Counterterrorism help from Pakistan is insufficient, report finds

US officials recently praised Pakistan for taking the fight to extremist groups in its midst. Now, a report from the RAND Corp. says some official elements in Pakistan are still thwarting counterterrorism efforts – and that the US should withhold some aid as a result.

Pakistan, you say, is mounting a full-court press to defeat the home-grown extremist groups targeting regional governments – and even the US?

Not so fast.

Three months after US officials showered praise – and dollars – on Pakistan’s government and military for unprecedented offensives against the Taliban and Al Qaeda-aligned subversives, evidence is strong that some official elements in Pakistan are still working with and protecting the extremist networks in its midst, says a new study by the RAND Corp.

Not only is the US failing to get the bang that it should for the billions of dollars in military and civilian development aid it has approved for battling Pakistan’s Islamist extremists, the report says. But those groups are also extending their reach far beyond Pakistan, as the failed May Day car bombing in New York’s Times Square suggests, the report adds.

“There is enormous danger for the region, for the Pakistanis themselves, and frankly for us if these links aren’t cut and some of these militant leaders we know are operating with official protection aren’t dealt with,” says Seth Jones, a RAND expert on Afghanistan and Pakistan. “That’s not going to happen unless there is much stronger pushing on this from the US.”

A key recommendation of the report’s authors, part of a group that advises the Pentagon on Pakistan policy, is that the US should hold back some of the billions in aid dollars promised to Pakistan until security and intelligence agencies make “discernible progress” in cutting ties to extremist groups.

“We’re not advocating a break” with Pakistan, says Mr. Jones, who co-authored the report with Christine Fair of Georgetown University. “But something has to be done about these links that are not just unhelpful but that threaten US interests,” he says.

As an example, Jones cites the US effort in next-door Afghanistan.

“The US simply can’t be fully successful in stabilizing Afghanistan with these groups continuing to enjoy the protection and support they get from Pakistani intelligence,” he says. One of the principal irritants the report cites is the Haqqani militant group, which the US military considers the source of numerous attacks on its forces in Afghanistan.

Alleged links between the suspected Times Square bomber and another Pakistani militant group also figure in the RAND report. The indictment of Faisal Shahzad, the Pakistani-American charged with attempting to detonate a car bomb in New York, states that Mr. Shahzad received explosives training in Pakistan from the militant group Tehrik-e-Taliban in December 2009.

Shadowy links between Pakistan’s powerful intelligence agency and extremist organizations have long been part of Pakistan’s strategy toward its regional arch rival, India.

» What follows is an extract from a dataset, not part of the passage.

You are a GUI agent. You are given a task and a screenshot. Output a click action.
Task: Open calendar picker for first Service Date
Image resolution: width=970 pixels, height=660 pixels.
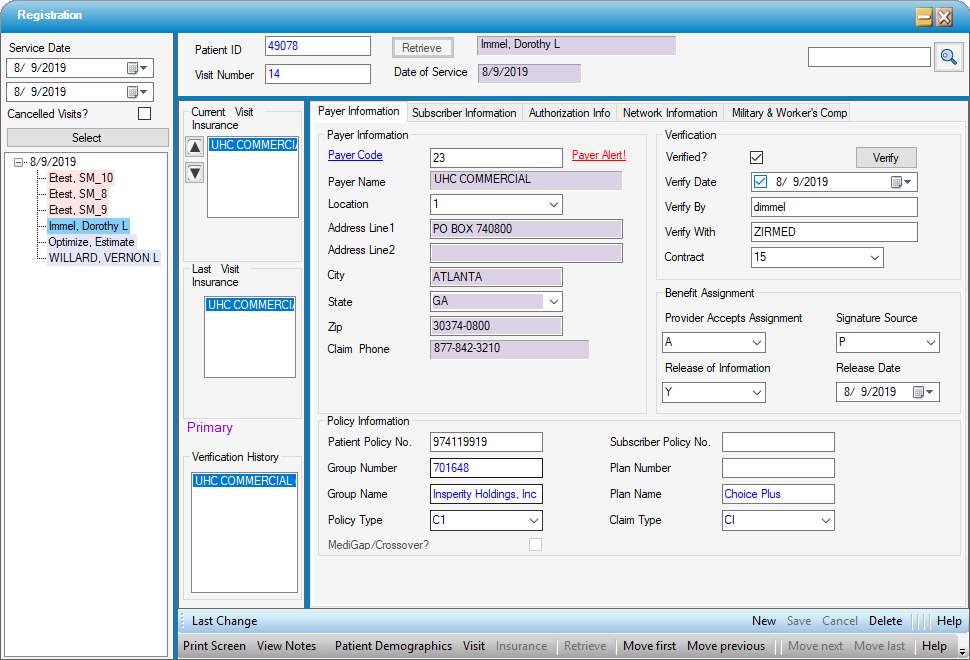[x=137, y=68]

Some US officials have claimed progress in convincing the Pakistanis that such ties must be cut not only for regional considerations but because the groups are becoming a threat to Pakistan’s own stability.

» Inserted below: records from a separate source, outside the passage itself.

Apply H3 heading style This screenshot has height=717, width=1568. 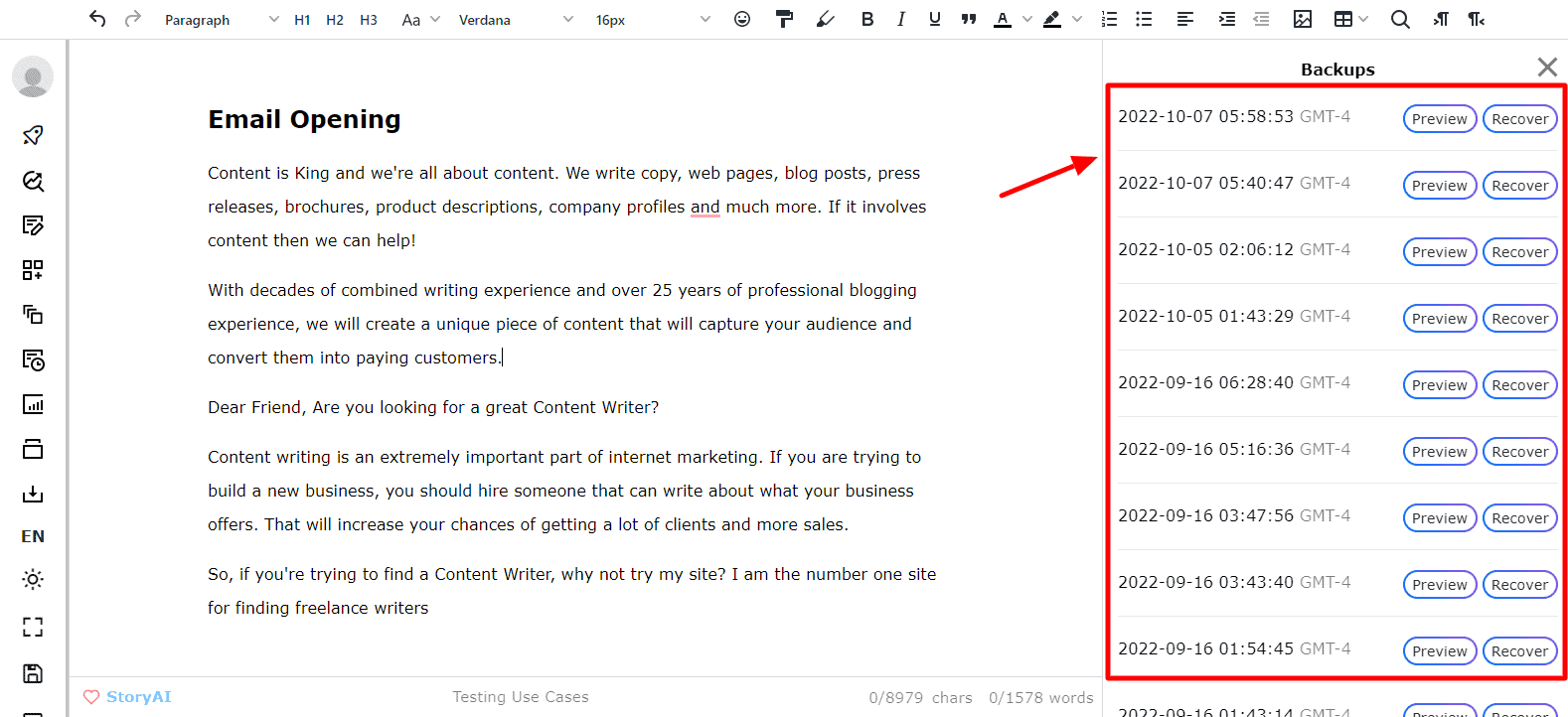369,20

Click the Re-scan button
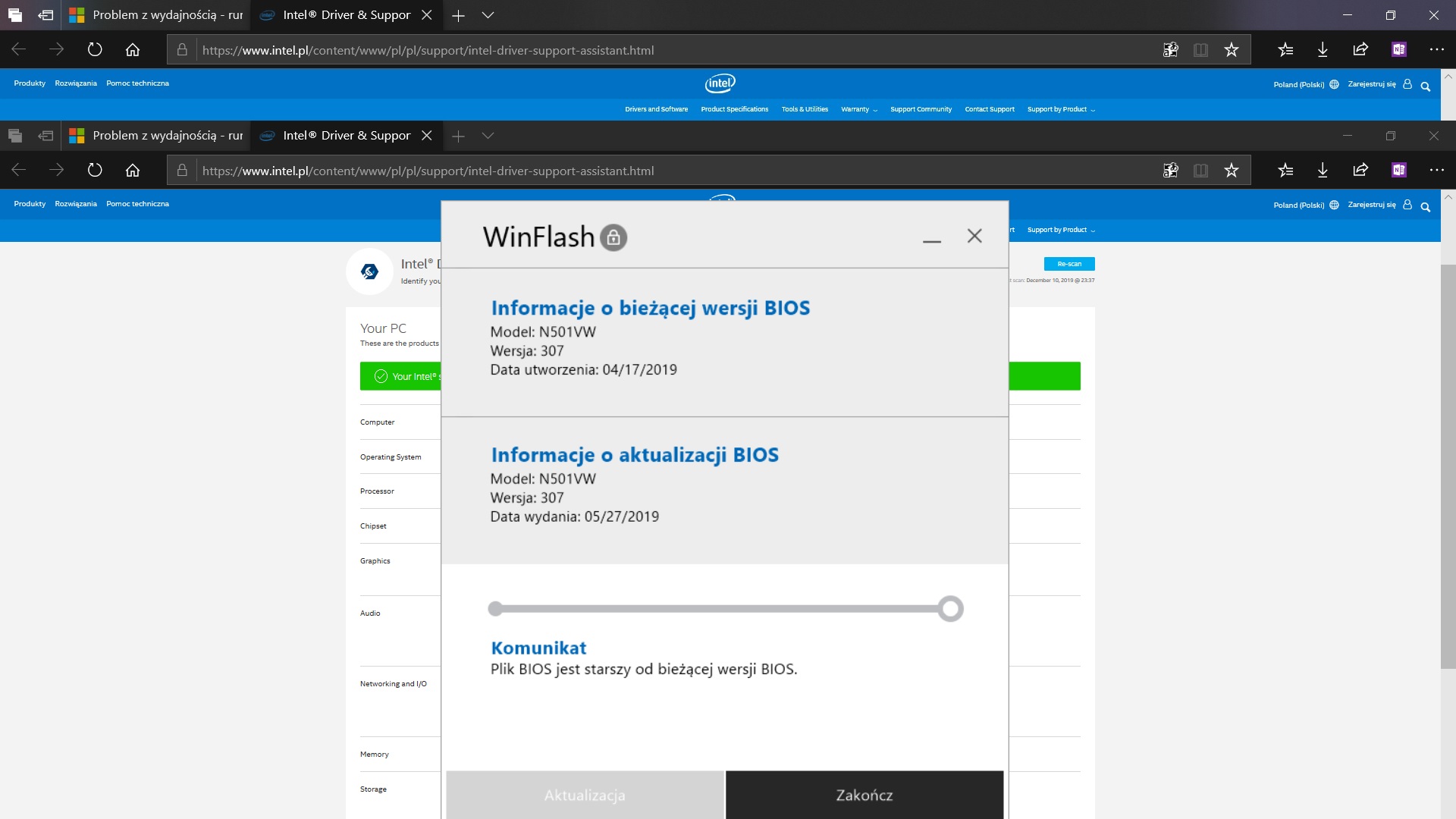[x=1068, y=264]

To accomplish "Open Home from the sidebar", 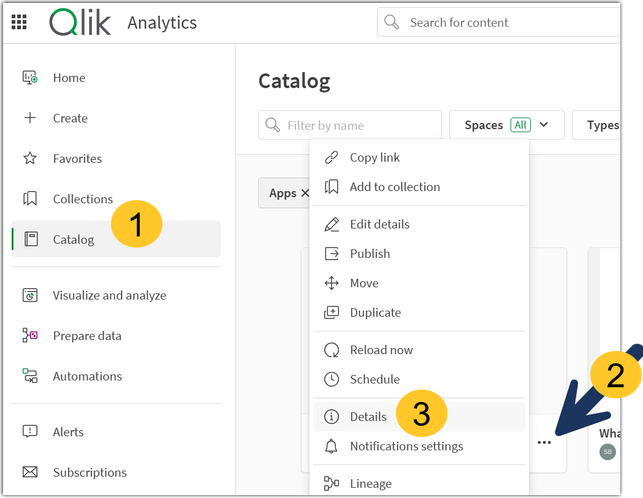I will [x=69, y=78].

When Pakistan’s foreign minister, Shah Mehmood Qureshi, visited Washington in March, both Secretary of State Hillary Rodham Clinton and Defense Secretary Robert Gates praised Pakistan’s offensives into several militant strongholds – and offered the military drives as evidence that Pakistan deserved to see US aid expedited.

But the RAND study claims the Pakistani military has had only limited success in its offensives aimed at breaking the militants’ hold on areas such as the Swat Valley and south Waziristan.

The RAND report comes out just as another study, by the American Enterprise Institute (AEI) in Washington, concludes that Pakistani authorities are in danger of losing control over Punjab, Pakistan’s most populous region.

The study, by AEI research assistant Ahmad Majidyar, says that while militant activity in Pakistan’s remote tribal areas has been an “irritant” to the Pakistani government, extremist-based instability in Punjab “would rock the Pakistani state to its core.”

The study finds evidence that the Pakistani Taliban and Al Qaeda are increasingly “teaming up” with Punjabi militant organizations in an attempt to destabilize the country’s political and economic heart.